GOAL OF THE EXERCISE:
Report each line of the data that includes the word "scrollbar".

DATA:
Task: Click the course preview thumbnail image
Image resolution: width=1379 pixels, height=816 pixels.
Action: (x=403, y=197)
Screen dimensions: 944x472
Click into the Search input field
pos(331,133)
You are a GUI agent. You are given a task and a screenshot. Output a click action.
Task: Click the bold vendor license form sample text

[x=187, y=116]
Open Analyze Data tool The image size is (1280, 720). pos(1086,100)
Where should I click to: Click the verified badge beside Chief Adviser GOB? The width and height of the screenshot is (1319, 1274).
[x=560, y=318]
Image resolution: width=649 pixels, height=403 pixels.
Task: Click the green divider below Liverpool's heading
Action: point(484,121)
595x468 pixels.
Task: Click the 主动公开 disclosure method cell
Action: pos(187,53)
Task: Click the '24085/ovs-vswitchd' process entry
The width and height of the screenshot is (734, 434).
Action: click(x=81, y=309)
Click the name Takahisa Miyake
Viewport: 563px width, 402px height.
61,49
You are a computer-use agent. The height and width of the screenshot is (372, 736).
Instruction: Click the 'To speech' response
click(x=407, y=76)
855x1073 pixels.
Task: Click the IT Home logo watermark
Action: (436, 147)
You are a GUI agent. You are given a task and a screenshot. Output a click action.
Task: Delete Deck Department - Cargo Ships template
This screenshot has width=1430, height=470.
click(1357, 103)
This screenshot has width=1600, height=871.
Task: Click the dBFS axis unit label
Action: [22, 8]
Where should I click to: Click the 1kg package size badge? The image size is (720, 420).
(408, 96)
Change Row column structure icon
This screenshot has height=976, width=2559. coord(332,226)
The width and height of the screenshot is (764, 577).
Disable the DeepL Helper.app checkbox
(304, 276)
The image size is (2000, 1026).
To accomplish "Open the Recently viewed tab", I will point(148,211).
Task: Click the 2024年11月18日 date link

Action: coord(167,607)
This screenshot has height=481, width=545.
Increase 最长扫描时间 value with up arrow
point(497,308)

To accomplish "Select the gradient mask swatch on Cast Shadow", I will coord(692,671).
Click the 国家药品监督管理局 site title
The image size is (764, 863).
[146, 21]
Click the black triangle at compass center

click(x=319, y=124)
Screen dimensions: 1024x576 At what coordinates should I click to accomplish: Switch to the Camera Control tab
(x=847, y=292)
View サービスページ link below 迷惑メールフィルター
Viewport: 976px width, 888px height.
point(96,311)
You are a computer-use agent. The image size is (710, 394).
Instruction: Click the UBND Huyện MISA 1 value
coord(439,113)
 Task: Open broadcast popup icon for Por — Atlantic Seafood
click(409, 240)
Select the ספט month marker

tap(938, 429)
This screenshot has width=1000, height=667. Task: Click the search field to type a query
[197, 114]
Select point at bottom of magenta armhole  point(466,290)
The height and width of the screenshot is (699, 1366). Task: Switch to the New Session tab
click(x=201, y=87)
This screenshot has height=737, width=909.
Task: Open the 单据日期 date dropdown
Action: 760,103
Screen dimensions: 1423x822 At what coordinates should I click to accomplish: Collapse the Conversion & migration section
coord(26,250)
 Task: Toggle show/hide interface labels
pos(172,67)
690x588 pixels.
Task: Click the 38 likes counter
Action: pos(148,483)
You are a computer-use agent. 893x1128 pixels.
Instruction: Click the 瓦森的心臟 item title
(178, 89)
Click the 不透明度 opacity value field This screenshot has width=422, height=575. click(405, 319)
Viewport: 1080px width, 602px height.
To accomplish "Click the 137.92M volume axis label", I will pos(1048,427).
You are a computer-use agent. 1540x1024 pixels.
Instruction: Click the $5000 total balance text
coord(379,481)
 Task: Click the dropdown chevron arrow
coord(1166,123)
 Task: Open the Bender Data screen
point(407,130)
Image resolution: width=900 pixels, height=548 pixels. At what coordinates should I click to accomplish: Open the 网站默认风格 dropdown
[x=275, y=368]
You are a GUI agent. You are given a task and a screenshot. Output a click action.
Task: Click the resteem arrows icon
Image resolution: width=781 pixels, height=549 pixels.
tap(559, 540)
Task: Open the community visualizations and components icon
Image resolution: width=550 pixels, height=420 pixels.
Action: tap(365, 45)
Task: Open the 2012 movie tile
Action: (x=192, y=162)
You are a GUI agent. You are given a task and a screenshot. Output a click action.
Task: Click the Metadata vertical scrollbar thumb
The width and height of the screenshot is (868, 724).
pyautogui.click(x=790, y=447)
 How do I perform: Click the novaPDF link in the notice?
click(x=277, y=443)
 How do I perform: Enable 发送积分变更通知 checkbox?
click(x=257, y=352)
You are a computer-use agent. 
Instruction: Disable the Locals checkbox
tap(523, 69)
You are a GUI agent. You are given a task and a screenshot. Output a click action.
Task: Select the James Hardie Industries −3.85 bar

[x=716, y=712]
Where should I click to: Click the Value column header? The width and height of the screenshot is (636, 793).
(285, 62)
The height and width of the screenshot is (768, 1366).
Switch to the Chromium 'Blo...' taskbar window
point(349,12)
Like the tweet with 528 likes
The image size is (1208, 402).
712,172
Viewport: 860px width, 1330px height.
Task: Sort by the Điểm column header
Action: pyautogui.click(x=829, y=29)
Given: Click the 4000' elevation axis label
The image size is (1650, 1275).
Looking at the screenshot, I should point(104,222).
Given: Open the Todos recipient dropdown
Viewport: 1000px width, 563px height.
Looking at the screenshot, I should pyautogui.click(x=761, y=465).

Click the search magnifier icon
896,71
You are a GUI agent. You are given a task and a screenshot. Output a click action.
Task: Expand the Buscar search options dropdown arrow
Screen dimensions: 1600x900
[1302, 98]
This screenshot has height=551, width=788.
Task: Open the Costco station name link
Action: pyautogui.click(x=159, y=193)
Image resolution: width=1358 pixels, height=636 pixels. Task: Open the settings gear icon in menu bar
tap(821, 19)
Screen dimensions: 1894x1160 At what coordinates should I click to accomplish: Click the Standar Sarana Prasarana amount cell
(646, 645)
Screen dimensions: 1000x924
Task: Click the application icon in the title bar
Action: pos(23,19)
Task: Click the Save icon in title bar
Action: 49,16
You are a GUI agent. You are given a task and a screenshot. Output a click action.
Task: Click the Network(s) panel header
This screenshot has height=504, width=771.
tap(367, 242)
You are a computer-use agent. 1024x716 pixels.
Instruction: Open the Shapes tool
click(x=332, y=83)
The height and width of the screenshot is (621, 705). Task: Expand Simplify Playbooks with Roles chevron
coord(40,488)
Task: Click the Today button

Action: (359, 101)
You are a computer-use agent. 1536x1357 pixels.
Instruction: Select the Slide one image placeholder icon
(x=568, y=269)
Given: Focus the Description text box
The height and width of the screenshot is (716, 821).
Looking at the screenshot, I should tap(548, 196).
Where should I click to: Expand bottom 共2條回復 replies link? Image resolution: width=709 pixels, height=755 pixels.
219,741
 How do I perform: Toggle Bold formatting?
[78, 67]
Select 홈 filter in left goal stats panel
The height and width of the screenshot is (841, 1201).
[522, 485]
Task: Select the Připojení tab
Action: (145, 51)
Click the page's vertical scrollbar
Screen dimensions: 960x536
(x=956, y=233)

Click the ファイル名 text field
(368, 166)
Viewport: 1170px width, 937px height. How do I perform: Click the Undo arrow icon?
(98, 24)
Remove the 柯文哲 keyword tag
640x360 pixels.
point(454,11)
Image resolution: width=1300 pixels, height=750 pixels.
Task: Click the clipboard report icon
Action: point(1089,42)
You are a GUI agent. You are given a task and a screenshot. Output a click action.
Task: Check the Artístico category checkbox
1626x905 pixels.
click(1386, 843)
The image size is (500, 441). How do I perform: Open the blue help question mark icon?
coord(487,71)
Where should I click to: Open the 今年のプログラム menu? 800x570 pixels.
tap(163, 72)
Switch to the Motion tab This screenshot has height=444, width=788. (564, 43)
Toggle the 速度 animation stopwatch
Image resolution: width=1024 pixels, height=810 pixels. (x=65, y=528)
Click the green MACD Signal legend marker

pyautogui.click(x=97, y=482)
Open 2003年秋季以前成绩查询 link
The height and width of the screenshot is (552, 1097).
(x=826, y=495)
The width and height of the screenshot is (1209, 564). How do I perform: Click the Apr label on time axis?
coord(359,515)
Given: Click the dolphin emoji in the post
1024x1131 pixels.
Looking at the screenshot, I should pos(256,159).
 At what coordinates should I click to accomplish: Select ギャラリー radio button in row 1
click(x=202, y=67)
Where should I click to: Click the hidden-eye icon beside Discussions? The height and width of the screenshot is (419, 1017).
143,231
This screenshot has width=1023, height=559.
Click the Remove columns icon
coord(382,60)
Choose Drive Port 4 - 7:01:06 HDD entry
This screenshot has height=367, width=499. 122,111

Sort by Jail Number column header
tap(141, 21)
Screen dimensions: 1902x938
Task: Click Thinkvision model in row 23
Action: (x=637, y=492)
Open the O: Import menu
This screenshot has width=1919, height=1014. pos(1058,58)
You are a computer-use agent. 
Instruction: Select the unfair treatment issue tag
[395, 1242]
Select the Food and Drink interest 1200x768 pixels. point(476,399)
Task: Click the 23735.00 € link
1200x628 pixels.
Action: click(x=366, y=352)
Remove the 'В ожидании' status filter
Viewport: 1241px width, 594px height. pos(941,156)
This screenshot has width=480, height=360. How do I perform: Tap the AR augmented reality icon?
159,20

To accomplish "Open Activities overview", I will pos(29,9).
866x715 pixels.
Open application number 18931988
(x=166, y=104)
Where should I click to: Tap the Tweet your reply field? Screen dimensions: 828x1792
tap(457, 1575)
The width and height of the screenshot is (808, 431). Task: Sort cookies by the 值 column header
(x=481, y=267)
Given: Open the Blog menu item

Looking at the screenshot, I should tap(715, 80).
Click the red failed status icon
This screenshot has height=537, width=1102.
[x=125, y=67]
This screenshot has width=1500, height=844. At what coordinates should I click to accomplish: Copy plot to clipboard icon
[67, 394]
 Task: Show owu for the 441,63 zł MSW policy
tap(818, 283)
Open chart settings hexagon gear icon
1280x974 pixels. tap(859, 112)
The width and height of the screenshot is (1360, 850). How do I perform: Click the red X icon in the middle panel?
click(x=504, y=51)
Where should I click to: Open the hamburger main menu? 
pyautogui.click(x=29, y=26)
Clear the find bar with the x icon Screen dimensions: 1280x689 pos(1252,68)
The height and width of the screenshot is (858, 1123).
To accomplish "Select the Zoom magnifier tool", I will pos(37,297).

EXERCISE RESULT:
Task: Click the Metadata vertical scrollbar thumb
Click the page's vertical scrollbar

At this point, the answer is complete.